Modeling stress-dependent matrix cracking and stress–strain behavior in 2D woven SiC fiber reinforced CVI SiC composites

Abstract

2D woven Hi-Nicalon and Sylramic-iBN SiC fiber reinforced chemical vapor-infiltrated (CVI) SiC matrix composites were tested at room temperature with modal acoustic emission monitoring in order to determine relationships for stress-dependent matrix cracking. The Hi-Nicalon composites varied in the number of plies (1–36), specimen thickness, and constituent content. The Sylramic-iBN composites were fabricated with balanced and unbalanced 2D weaves in order to vary the fiber volume fraction in the orthogonal directions. Not surprisingly, matrix cracking stresses tended to be, but were not always, higher for composites with higher fiber volume fractions in the loading direction.
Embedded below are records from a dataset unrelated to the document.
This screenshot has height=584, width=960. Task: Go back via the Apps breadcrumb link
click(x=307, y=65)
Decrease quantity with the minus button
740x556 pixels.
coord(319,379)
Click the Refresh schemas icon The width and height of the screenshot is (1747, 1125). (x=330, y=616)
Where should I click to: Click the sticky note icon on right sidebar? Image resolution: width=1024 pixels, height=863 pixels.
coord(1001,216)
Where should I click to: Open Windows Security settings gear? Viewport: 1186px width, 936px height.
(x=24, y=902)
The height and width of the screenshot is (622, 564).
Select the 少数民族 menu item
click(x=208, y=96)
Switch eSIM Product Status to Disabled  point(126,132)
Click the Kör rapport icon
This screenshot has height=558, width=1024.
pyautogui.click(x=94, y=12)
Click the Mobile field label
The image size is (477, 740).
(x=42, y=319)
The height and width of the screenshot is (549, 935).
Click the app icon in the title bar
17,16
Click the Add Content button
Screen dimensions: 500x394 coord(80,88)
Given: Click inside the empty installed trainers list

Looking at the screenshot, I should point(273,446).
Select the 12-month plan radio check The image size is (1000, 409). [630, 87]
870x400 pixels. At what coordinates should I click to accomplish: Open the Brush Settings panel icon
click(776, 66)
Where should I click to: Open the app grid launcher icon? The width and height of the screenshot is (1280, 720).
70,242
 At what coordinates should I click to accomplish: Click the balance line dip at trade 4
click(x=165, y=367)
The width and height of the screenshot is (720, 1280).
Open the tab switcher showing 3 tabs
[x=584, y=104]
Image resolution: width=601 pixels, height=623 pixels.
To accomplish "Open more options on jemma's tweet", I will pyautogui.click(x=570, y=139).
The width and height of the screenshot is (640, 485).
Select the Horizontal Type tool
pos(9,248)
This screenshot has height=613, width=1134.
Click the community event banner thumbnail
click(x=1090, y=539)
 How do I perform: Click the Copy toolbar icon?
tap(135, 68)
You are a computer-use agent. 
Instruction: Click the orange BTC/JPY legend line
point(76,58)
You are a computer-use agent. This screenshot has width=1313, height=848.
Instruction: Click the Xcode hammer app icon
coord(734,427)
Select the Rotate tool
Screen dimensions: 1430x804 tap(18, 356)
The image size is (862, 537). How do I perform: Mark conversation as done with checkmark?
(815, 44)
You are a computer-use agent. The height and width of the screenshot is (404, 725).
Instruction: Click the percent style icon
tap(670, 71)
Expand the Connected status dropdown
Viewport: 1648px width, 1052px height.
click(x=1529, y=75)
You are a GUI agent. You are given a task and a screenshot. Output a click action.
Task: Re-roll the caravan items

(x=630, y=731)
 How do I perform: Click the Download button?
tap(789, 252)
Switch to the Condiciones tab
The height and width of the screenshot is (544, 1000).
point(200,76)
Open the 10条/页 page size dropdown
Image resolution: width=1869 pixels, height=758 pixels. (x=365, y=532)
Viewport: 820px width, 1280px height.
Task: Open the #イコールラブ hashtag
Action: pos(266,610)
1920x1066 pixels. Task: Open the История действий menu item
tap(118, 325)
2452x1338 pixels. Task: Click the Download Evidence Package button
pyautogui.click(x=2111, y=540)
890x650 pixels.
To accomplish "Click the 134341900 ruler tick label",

It was demonstrated that simple relationships for stress-dependent matrix cracking could be related to the stress in the load-bearing CVI SiC matrix. For low-density composites, the 90° minicomposites do not share significant loads and matrix cracking was very similar to single tow minicomposites. For higher-density composites, where significant load is carried by the 0° minicomposites, matrix cracking was dependent on the unbridged “flaw” size, i.e., the 90° tow size or unbridged transverse crack size.